> _Entries_
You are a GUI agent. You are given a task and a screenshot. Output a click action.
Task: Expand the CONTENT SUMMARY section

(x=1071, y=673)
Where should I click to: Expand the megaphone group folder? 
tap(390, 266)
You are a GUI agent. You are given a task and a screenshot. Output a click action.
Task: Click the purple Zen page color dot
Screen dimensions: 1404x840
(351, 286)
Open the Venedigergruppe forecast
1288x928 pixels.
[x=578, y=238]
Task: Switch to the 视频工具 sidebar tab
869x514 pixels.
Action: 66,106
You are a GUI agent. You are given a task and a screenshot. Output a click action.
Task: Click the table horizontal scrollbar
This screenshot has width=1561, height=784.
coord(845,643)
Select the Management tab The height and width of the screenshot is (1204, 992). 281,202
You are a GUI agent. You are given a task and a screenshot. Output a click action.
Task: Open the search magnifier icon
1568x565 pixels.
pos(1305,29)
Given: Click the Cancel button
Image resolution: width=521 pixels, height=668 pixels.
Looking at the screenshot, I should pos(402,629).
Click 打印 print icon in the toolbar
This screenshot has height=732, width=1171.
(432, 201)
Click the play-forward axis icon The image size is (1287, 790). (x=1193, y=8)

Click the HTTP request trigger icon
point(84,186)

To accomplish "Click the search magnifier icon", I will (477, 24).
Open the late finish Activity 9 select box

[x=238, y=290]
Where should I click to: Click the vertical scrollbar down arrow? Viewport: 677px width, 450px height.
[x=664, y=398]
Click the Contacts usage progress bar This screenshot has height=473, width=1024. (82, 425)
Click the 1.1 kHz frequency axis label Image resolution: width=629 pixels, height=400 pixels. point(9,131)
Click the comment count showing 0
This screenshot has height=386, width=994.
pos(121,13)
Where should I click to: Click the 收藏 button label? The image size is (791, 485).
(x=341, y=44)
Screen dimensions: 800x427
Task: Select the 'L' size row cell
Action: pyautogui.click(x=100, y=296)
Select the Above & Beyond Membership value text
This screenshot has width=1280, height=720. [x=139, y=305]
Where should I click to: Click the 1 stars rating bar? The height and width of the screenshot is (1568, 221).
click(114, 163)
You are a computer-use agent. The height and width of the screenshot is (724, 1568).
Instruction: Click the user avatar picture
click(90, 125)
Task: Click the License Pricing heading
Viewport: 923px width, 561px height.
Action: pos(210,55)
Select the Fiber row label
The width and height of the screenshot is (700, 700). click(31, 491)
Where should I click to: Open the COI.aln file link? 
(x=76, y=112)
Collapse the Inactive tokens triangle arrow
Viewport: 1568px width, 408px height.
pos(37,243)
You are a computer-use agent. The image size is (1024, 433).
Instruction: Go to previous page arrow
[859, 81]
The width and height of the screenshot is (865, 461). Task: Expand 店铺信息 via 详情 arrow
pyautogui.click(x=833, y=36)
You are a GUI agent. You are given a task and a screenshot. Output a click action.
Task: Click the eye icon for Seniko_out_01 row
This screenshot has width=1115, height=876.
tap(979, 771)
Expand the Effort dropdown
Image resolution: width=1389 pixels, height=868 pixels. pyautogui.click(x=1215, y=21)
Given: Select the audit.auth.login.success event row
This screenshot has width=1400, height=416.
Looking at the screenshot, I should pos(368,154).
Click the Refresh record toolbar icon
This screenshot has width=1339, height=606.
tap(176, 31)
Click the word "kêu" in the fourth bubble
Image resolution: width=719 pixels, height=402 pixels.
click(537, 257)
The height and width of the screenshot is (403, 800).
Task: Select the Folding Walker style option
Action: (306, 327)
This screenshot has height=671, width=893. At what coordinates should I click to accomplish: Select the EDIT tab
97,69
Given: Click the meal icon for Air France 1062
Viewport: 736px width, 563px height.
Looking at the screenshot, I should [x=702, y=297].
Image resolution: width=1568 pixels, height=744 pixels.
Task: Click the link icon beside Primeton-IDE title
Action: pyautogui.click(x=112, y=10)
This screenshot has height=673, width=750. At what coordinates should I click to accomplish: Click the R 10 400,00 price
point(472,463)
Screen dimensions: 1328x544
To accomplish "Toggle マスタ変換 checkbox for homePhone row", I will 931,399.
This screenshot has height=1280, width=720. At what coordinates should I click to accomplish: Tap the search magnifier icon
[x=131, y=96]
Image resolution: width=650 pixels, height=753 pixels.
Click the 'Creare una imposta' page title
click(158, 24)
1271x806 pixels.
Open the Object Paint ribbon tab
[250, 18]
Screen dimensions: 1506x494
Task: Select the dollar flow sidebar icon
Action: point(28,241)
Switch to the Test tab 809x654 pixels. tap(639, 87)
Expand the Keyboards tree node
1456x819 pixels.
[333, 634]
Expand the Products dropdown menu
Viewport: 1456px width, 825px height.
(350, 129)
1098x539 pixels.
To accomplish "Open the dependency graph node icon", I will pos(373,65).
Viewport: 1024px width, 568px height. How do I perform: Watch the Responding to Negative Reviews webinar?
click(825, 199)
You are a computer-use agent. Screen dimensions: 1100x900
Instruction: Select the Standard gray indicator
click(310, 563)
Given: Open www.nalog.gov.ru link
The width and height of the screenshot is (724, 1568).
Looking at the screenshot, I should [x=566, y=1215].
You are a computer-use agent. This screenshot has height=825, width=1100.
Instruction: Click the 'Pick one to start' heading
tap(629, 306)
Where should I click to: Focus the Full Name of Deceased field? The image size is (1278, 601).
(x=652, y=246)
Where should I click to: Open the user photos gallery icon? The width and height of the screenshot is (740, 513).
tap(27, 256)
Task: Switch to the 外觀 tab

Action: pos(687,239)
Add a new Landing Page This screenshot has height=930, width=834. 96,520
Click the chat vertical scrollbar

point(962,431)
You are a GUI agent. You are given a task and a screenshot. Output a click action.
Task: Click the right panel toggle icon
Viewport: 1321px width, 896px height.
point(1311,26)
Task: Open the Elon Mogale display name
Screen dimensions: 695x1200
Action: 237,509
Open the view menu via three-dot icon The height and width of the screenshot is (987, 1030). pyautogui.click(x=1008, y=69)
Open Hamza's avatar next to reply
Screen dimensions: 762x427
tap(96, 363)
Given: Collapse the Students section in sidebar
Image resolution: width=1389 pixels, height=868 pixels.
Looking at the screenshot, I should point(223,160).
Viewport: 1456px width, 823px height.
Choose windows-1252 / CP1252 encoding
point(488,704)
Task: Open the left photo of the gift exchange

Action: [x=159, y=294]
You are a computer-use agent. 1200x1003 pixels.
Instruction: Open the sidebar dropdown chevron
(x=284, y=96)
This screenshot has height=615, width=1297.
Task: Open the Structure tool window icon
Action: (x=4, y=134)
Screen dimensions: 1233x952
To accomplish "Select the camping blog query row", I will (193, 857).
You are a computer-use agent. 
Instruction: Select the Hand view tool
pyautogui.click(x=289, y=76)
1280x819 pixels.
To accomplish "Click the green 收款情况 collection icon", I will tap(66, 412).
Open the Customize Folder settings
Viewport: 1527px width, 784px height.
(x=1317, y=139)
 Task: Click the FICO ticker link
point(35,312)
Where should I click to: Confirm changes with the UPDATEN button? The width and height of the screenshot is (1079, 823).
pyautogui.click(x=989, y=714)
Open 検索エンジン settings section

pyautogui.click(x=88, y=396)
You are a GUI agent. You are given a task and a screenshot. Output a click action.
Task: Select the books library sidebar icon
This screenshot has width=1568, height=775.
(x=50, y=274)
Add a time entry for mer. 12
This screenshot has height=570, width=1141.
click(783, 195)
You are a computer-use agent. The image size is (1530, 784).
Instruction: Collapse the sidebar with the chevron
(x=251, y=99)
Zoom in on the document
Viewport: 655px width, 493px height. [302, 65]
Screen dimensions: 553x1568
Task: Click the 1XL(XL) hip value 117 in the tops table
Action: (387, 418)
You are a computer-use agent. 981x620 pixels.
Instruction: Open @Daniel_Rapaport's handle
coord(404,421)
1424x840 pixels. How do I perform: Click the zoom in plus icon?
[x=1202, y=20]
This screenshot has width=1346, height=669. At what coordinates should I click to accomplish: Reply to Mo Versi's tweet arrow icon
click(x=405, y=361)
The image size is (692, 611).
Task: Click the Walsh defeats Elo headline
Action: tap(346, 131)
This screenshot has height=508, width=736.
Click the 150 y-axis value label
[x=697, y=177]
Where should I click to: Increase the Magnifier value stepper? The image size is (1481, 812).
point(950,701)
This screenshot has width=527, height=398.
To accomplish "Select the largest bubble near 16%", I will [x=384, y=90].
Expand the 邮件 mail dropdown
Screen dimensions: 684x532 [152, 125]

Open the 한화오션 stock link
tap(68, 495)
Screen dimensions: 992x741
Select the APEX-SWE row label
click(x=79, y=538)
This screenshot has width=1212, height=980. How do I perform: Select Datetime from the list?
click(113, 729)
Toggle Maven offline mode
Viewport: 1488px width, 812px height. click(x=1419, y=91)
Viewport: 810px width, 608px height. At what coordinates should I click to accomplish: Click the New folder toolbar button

> _Written instruction_
Update the listing starting at the line with "You are a computer-use agent. This" and ending at the line with "(x=652, y=246)": replace "Full Name of Deceased" with "Full Name of Applicant" and give those lines back with nothing else changed.

> _Worked answer_
You are a computer-use agent. This screenshot has height=825, width=1100.
Instruction: Click the 'Pick one to start' heading
tap(629, 306)
Where should I click to: Focus the Full Name of Applicant field? The image size is (1278, 601).
(x=652, y=246)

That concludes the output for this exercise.